Now, this week I have been working on an entirely different problem, I am working for an ecommerce company building out demand forecasting models. Essentially, I am trying to predict what people will buy next week on the site, so that I can have enough stock to fulfil their demand at the point they buy. This comes with a number of constraints: I don't want to buy too much stock (over-predicting) as it costs me money, and I don't want to under-predict too much, as I will then have delays in fulfilling a customer's order (less happy customer and/or lost clientele). It is a financial tradeoff — investigating what the optimal stock quantity is at any given time.

I have a simple set of data coming from the sales side (the orders we have per day for a given product) and from Google Analytics I can take the traffic information for the site; by combining the two data sets you get the conversion rate. I am doing this for ~20,000 products so it needs to be industrialised. It is also a discontinuous data set — you can go a week selling nothing and all of a sudden sell 10 products.

How I Sometimes Miss Physical Systems

So in my ecommerce case I am dealing with unimaginably clean data compared to my life in the oil field. I have "sensors" measuring everything that people are doing on the site, the quality of this data is high — not only is it collected by Google, but it is most critically not collected by a human working night shift, spending 8 hours driving or taking a boat to remote locations to read a gauge. Let alone me trying to note down a pressure in my notebook at 2am in a monsoon.

So when I initially started working on these problems I was like wow, I am bathing in good data. But then when I started getting into the nitty gritty of the forecast I realised quickly I didn't have a ground truth, I didn't have my guide. In forecasting oil wells you always had the hand of physics to give you confidence. And when I reached out for a friend to give me confidence for next week's stock forecast I found it all of a sudden a pretty lonely place.

The thing is, without physics it is difficult to know what you are doing is right. Tomorrow I don't know whether we will sell more or less. I can say that yesterday we sold X and the day before Y. But tomorrow I don't know anything concrete — I can give you probabilities and tell you that I am pretty certain we will sell more than 1, but I really have very few bounds on my system. In oil forecasting I could support my forecast by saying "well yesterday we produced 200 barrels which means the pressure decreased by x and that means today I will probably produce 5 barrels less."
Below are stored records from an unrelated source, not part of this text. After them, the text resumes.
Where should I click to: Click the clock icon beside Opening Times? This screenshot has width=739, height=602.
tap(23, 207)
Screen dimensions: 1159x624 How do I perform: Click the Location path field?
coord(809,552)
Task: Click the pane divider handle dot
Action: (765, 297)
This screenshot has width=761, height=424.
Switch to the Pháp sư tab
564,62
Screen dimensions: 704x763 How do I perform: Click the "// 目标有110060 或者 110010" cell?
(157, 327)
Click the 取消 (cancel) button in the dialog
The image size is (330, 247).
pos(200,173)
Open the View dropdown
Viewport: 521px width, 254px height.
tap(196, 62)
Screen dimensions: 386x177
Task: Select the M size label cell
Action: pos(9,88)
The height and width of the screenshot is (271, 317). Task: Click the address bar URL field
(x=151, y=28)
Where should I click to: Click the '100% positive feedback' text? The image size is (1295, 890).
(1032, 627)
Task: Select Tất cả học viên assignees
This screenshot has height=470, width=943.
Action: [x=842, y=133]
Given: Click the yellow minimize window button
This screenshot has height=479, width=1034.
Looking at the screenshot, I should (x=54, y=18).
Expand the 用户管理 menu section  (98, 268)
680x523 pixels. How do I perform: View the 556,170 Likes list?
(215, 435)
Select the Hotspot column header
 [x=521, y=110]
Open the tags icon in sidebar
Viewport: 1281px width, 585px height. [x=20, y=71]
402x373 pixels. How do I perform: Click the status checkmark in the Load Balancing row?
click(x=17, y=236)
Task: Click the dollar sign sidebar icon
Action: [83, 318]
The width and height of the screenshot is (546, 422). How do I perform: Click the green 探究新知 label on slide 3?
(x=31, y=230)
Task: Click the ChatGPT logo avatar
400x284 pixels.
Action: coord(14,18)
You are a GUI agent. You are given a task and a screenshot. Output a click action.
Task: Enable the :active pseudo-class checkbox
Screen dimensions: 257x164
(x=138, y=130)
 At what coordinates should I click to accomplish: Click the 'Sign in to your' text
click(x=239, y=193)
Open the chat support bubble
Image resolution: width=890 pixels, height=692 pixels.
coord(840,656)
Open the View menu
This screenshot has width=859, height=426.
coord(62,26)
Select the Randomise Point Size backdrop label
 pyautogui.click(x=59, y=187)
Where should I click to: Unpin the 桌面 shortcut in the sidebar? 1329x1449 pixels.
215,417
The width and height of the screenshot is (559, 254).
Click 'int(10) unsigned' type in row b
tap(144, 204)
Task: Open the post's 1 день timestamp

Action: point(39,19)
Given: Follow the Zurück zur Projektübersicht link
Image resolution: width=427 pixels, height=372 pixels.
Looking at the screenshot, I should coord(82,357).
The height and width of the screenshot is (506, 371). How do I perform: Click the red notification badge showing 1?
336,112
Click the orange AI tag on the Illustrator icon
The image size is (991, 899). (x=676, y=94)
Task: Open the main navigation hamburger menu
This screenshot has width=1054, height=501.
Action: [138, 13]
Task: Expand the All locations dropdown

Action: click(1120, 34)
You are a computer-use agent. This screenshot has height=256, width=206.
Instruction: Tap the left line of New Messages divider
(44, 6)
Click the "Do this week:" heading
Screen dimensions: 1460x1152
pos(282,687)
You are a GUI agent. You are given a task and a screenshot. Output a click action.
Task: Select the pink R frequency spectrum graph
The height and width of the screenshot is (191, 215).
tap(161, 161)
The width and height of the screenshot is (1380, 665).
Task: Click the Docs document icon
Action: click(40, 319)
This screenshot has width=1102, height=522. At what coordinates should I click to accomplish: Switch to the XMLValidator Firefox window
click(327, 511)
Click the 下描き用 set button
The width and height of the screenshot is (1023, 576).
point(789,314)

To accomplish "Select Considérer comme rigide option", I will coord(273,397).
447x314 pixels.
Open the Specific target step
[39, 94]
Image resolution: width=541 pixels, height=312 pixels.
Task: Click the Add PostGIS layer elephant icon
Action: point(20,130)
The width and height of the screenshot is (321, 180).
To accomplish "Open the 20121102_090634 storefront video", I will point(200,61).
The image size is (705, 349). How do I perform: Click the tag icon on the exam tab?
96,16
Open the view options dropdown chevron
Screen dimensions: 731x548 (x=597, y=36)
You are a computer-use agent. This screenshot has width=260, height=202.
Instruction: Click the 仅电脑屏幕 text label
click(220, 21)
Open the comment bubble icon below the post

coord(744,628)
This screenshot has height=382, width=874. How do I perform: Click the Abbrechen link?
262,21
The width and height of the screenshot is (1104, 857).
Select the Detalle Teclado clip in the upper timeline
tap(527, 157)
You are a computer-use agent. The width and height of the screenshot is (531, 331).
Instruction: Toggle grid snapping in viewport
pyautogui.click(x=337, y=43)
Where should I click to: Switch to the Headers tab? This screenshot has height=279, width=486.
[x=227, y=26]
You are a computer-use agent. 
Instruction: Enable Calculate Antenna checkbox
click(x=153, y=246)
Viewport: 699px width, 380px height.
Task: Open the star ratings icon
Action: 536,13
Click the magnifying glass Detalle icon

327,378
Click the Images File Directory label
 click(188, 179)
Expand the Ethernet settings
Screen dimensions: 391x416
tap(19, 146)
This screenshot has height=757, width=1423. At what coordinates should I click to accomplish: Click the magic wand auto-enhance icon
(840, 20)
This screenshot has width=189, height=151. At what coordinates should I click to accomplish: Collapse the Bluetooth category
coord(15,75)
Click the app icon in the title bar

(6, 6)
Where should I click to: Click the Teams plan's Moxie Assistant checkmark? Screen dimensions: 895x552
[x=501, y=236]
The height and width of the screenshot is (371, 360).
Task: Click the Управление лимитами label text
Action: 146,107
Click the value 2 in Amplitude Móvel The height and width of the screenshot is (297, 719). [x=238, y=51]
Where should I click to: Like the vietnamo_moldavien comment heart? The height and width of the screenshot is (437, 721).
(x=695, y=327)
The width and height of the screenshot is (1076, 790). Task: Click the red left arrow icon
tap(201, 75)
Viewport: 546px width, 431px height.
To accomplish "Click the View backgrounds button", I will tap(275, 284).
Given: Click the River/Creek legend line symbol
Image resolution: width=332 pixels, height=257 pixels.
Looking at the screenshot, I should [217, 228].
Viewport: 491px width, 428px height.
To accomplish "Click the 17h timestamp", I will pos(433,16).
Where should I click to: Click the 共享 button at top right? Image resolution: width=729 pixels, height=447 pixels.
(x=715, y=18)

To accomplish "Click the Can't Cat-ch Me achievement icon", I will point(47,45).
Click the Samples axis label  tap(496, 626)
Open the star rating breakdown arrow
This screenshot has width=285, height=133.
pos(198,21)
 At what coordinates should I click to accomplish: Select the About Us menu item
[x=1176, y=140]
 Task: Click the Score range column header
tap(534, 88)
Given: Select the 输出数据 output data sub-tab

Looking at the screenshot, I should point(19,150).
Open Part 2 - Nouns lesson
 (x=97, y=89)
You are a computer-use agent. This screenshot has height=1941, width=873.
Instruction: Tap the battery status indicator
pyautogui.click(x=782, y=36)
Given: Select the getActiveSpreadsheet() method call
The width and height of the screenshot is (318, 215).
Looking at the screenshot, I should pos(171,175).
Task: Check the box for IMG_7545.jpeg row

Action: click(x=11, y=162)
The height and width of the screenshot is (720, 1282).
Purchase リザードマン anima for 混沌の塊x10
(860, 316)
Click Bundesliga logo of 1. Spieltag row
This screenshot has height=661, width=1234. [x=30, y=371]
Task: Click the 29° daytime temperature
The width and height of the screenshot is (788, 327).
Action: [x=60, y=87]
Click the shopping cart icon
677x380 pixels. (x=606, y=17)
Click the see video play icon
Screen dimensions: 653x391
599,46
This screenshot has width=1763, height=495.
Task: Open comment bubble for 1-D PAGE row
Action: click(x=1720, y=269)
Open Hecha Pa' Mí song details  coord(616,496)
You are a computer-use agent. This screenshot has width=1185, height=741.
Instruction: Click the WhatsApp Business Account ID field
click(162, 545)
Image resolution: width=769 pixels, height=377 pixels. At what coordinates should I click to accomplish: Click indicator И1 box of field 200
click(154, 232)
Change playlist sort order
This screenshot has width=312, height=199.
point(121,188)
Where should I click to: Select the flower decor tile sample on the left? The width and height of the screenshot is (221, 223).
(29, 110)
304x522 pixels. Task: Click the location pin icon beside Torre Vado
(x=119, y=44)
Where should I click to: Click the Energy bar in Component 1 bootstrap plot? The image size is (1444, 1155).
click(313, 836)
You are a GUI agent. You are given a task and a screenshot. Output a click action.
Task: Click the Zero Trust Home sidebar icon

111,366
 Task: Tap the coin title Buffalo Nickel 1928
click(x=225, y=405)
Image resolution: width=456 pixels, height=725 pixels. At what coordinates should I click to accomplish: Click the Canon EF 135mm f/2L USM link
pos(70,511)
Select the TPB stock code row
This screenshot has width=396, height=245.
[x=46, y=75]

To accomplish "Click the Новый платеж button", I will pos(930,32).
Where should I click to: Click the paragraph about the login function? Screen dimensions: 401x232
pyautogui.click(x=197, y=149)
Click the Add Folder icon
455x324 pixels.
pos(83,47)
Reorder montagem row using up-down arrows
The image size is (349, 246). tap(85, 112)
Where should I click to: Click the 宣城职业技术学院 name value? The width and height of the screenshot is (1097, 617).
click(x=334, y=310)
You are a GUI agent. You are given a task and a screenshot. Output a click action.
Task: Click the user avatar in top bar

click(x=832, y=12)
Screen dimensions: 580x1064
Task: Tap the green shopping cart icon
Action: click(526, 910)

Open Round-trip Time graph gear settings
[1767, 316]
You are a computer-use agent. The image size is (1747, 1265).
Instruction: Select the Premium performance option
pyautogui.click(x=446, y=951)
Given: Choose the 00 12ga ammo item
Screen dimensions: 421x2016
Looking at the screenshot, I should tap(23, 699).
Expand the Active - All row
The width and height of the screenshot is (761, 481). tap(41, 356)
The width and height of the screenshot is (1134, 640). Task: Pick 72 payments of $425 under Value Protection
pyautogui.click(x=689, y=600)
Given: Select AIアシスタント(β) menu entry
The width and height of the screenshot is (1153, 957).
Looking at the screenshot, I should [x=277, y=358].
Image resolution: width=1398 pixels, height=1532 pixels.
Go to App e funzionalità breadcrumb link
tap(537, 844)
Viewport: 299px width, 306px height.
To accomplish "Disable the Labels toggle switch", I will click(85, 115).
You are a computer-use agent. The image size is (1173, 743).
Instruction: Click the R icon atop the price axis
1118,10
At the end in the oil field you can create complex probabilistic models, but behind that you can create nice deterministic models based on physics to give you confidence. The buying mentality of the populous, the impact of Google's search algorithm or the advertising campaign of a competitor and how this affects my traffic — I don't know.

With demand forecasting you can, and must, continue to create better models, trying to capture more proxies for probable user behaviour. But ultimately, this leads to more complex models which become harder to explain. And although the performance on historical data can be much improved it can never give the same confidence — at least for me. What we do here is applied and researched extensively in financial forecasting and other probabilistic systems; they can be highly successful. But we should always look to be critical of what you actually know and what your model could possibly learn. Because ultimately, at least for me, I am worried that one of those big fat tails is gonna slap me in the face.